Number 1, distributive bargaining. This is viewed as a win/loss. Each team strives to maximize the benefits. Both parties keep their cards hidden. They negotiate and hopefully someone will win and someone will eventually lose. It is very hard for both parties to win when they aren’t sharing information. For example, the union makes a proposal for wages like a 5% increase and management proposes a 1% increase. Neither side knows where the other will settle. Hopefully middle ground is found and maybe the parties come up with 3%. This is an old school bargaining technique in which one side loses and the other side wins. It is not the proper way to negotiate.
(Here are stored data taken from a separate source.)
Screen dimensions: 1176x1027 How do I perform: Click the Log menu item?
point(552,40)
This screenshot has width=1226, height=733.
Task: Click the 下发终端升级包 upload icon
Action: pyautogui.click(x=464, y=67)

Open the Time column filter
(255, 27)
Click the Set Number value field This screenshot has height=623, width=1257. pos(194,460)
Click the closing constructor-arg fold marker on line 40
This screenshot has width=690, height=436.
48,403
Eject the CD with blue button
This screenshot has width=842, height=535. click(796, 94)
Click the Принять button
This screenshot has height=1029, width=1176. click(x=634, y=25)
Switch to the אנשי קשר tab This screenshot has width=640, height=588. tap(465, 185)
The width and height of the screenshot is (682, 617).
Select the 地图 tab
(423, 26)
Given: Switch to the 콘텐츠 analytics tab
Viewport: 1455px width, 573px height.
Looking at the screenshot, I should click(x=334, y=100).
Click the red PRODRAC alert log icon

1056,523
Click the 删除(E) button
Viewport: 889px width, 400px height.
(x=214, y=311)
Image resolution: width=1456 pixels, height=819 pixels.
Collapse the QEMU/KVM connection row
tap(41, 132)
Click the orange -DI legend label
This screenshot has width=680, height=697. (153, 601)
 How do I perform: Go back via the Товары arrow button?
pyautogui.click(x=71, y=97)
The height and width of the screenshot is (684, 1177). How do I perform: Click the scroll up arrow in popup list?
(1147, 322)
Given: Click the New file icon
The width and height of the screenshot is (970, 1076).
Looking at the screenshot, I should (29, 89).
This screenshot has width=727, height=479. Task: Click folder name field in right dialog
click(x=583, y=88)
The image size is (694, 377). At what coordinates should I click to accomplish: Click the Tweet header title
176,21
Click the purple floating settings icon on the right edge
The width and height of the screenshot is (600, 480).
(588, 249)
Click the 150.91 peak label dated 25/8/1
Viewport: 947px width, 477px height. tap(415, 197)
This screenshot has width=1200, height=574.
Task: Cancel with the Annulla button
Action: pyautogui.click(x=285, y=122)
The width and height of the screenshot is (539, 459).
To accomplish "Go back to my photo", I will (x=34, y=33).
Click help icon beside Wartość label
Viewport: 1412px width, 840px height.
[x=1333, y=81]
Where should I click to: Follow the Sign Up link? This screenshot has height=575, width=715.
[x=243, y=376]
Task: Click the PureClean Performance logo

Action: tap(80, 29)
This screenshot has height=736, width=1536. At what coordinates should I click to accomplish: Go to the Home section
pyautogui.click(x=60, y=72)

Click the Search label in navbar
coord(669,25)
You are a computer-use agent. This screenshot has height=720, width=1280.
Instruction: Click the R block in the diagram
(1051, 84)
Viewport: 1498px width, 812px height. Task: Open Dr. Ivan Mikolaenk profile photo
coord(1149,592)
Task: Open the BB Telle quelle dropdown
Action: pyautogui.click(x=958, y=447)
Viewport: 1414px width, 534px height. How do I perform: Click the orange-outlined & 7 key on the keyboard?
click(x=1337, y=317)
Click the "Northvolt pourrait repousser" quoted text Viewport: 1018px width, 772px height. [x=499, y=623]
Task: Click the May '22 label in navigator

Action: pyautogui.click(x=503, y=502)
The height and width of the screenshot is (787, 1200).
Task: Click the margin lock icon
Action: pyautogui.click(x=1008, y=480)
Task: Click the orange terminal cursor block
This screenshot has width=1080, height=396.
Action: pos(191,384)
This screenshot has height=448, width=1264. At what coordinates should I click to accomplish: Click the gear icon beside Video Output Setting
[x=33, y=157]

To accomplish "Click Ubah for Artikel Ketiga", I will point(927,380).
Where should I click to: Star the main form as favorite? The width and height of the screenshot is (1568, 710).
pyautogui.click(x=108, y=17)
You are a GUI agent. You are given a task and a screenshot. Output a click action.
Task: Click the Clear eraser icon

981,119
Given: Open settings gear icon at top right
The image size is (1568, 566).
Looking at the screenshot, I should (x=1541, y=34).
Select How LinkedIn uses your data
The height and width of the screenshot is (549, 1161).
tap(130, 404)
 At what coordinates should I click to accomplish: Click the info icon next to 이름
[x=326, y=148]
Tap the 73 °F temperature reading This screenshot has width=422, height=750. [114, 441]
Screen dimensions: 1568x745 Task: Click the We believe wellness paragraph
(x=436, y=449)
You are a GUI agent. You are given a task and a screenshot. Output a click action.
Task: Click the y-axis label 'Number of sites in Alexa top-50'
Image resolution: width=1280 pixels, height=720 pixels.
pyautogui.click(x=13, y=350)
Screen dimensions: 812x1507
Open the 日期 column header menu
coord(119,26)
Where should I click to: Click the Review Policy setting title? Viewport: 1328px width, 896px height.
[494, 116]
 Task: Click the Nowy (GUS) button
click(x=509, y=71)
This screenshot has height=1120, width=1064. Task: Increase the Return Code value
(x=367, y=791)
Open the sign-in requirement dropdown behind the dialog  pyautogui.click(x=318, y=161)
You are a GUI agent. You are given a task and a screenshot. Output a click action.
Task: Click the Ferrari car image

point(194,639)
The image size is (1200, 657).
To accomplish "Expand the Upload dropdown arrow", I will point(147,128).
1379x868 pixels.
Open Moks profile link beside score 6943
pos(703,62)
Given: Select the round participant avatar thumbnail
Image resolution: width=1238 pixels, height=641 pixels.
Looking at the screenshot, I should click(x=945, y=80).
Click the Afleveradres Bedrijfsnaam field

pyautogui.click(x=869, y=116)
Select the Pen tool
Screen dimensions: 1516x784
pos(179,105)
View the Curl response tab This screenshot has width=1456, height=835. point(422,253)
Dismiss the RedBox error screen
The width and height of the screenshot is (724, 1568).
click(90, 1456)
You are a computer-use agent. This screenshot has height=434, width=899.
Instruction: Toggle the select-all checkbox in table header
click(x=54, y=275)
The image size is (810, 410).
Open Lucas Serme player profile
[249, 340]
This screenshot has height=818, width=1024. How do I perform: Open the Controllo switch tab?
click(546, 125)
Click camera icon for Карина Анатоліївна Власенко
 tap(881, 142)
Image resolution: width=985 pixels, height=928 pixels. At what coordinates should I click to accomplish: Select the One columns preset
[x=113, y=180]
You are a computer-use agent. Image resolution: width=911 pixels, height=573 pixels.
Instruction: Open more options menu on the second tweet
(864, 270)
Number 2, pressure bargaining. This happens when one side tries to make the other concede. It's the ultimate test of strength. The storytelling goes on and on. Management may say they can no longer provide certain benefits or pay into health and welfare at the same rate. They are pressuring the union to let go of their stance and give in. It happens often. Time is on management’s side. If the contract is going to expire at 11:59 p.m., the real pressure negotiation happens.
Around ten o'clock if the parties don’t come up with an agreement, the union can strike and management can put in place a lockout. Management needs the union to concede. It puts a lot of pressure on them. It’s also a win/lose technique. It is effective but it's a win lose.
Number 3, the Integrated Negotiation Process. I consider it a new school technique in which several issues are negotiated in an open dialogue across the table. This is viewed as a win win. Both sides have discussions and offer their proposals openly seeking middle ground on the easy items. It shows movement by dropping things that are not truly important and getting to the bigger issues. Through storytelling management explains why they can't have health insurance the way it is right now or that if it continues, they need to increase wages. They’ll mention the problem competing and having to charge the company more. The union will also talk about their issues. There might be 50 proposals in total. Management will identify 5 major items and the union will do the same. Then the parties will see if there are any common ground. They’ll probably use the time figuring out how to move money around for resolving some of these issues. With the parties working together, it is viewed as a win-win. Both sides have to give a little bit but they do move forward.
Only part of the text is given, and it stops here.